Emily Quitzau is a 14-year-old triplet with two brothers were both born with severe disabilities. Emily’s brother Calvin was diagnosed with Duchenne muscular dystrophy (DMD) when he was 5 years old. Since then, the degenerative muscle disease has restrained him to a wheelchair with very limited use of his arms.
People like Emily go all-out to raise money and awareness to support research against DMD in the absence of unified institutional progress. On July 22, Emily will set off on a tri-state, 500-mile bike ride more demanding than most of the triathlons and road races she has completed in the past – all to raise money and awareness for DMD.
The promises of major research breakthroughs for novel Duchenne MD treatments offer hope for the community. In recent weeks the U.S. FDA delayed market approval of Sarepta Therapeutics’ exon-skipping drug, eteplirsen. Had it not been delayed it would have become the first-ever MD-specific drug in the U.S.
BioBridges, a career portfolio management company providing integrated services to the emerging life sciences community, was founded by industry veterans to align life sciences professionals with the programs that need them. When Emily’s story went public, BioBridges took note. While the company has played an active role working on new therapies for DMD, it was Emily’s remarkable commitment that truly inspired them to support her mission.
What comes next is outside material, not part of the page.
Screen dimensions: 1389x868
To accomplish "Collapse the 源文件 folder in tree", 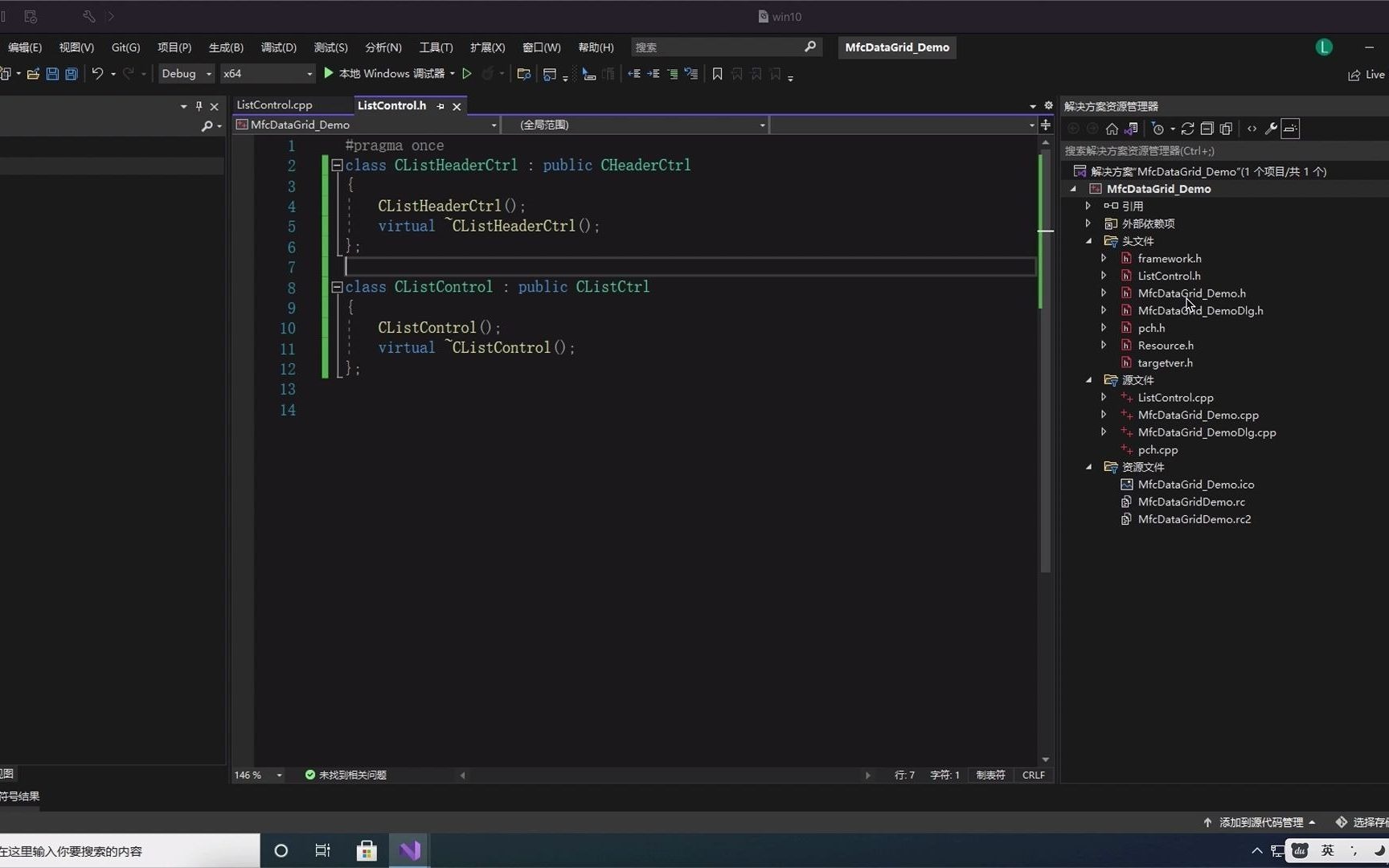I will pyautogui.click(x=1089, y=380).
“Sure, one could say our donation would suffice to support her cause, but we wanted to go a step further and get behind her in a bigger way by sharing her story with the greater BioBridges community. Emily is an example for all of us,” Jason Falchuk, a BioBridges’ founding partner, said in a press release. “She reminds us of the courage, determination, and relentless strength it takes to face and overcome adversity.”